After the Friday night eviction of Tom Green, the winner of Celebrity Big Brother is guaranteed to be a woman or former NFL star Ricky Williams, an African American..
Green joins Jonathan Bennett, Ryan Lochte, Joey Lawrence, Kato Kaelin on the jury.
(Anthony Scaramucci was never technically in the cast.)
Natalie Eva Marie was also a victim of the double elimination.
That leaves Williams, Kandi Burruss, Tamar Braxton, Lolo Jones, and Dina Lohan competing for the win.
Three African Americans (one male, two female), one biracial woman, and one white woman.
That’s significant — some would say historic — considering the history of the show.
Since 2000, 13 of the 20 winners have been men.
Of those, all but one has been white.
Josh Martinez from Season 19 was the first Hispanic American winner in the show’s history.
For the women, Jun Song from Season 4 and Kaycee Clark from Season 20 are Asian American.
There has never been an African American winner.
Out of approximately 250 houseguests in the history of the show, around 30 have been people of color.
Visually, it’s not difficult to confirm what’s happening in the casting process:
There are more seasons, but you get the idea.
When people think of Big Brother and race, many thoughts turn to BB15, which was notoriously known for the slew of racist, homophobic, and other problematic comments made by its contestants.
But the reality is every season seems tilted racially when there is a clear lack of diversity.
It doesn’t help that black houseguests typically fall into the archetypes of the “angry black man/woman,” the “intense black man/woman” or one of the show’s most popular — “the religious outcast.”

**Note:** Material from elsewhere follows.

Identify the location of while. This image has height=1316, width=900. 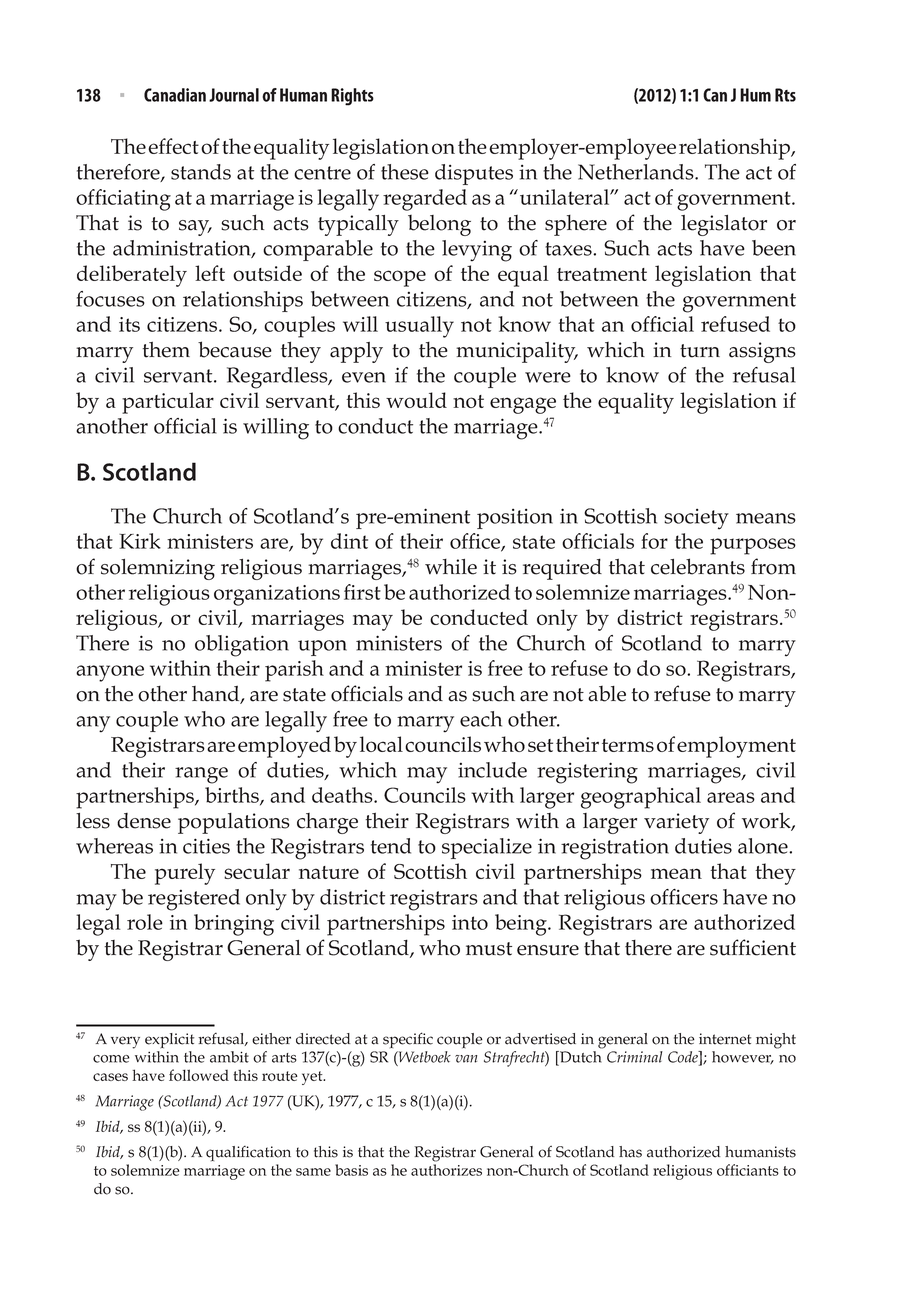
(451, 567).
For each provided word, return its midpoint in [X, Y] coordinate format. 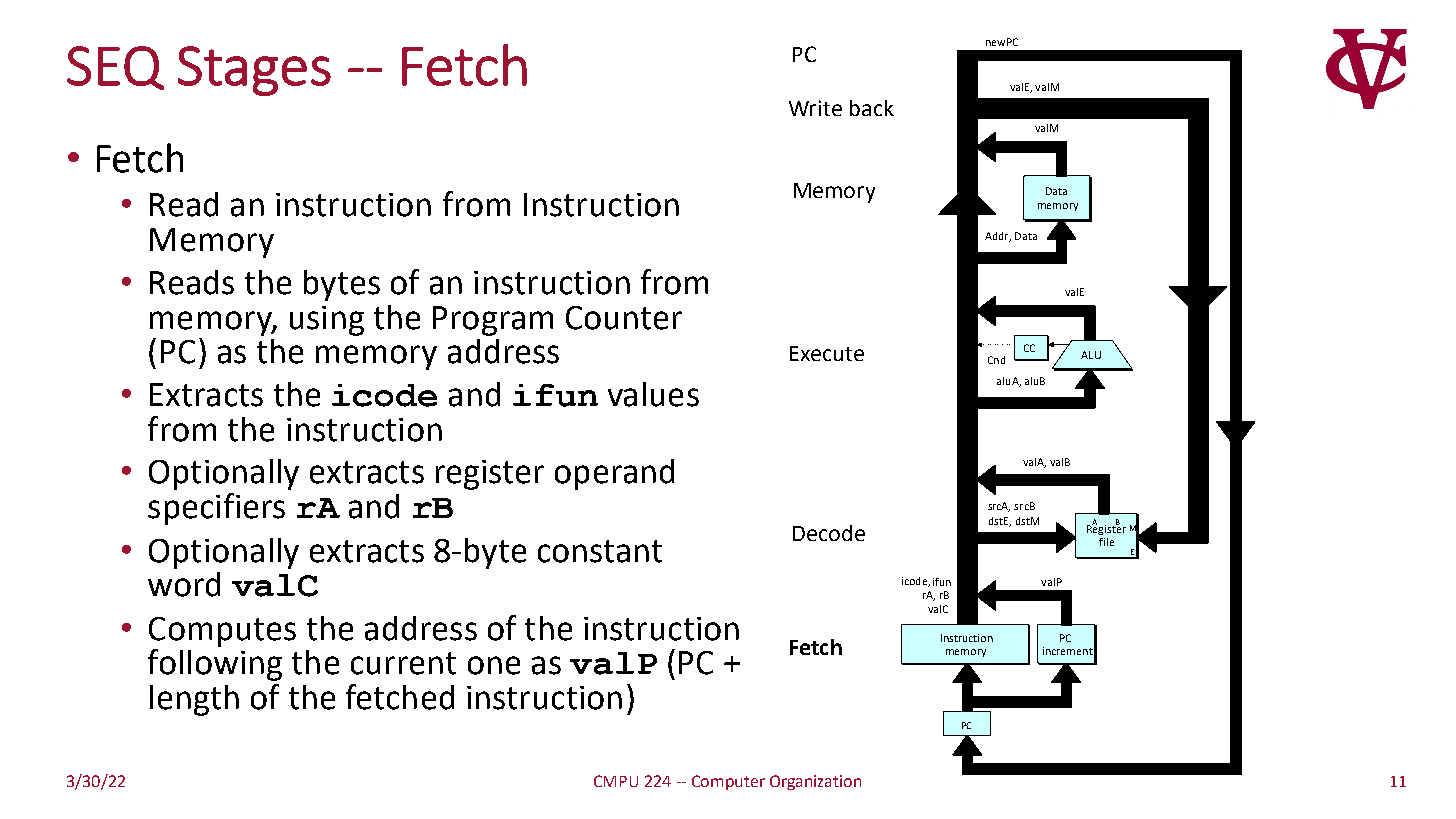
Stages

In Season 20, last summers show, only two of the 16 houseguests were African American.
So why is this lack of diversity still happening?
Former CBS Entertainment President Glenn Geller was asked about it in 2016.

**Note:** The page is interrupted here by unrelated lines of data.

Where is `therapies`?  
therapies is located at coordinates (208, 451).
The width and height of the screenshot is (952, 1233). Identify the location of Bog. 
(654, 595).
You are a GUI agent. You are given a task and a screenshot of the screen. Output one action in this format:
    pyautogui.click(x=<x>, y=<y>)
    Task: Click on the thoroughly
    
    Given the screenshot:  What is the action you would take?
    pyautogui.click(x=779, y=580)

He refused to mention any casting problems, instead emphasizing that Big Brother is just a “social experiment.”
But it’s hard to have much of an “experiment” if most of the faces are young and white.

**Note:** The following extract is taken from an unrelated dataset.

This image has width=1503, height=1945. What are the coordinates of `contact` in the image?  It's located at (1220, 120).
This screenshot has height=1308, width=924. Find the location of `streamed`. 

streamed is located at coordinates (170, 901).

“They are more concerned with keeping their core audience than building a bigger audience,” Marvin Latimer from Season 5 told JimHeath.TV. “And with the way TV is splintered now with choices like Netflix, Amazon, DVD On Demand, the competition is triple what it was when I was on the show.”
So keeping the cast mainly white is a cash formula that has worked for 19 years. And if it’s making some cash for the network, don’t expect many changes.
The same formula used nearly twenty years ago is the same formula used today: A cast of 16: 14 white, 8 men 6 women, and all in their 20’s with one or two exceptions.
(It’s not just race many argue, but age discrimination as well.)
If Big Brother continues on past the Les Moonves and Julie Chen era, let’s hope the casting crew learns what Celebrity Big Brother 2 has taught us:
Put a diverse cast in the house and you can truly expect the unexpected.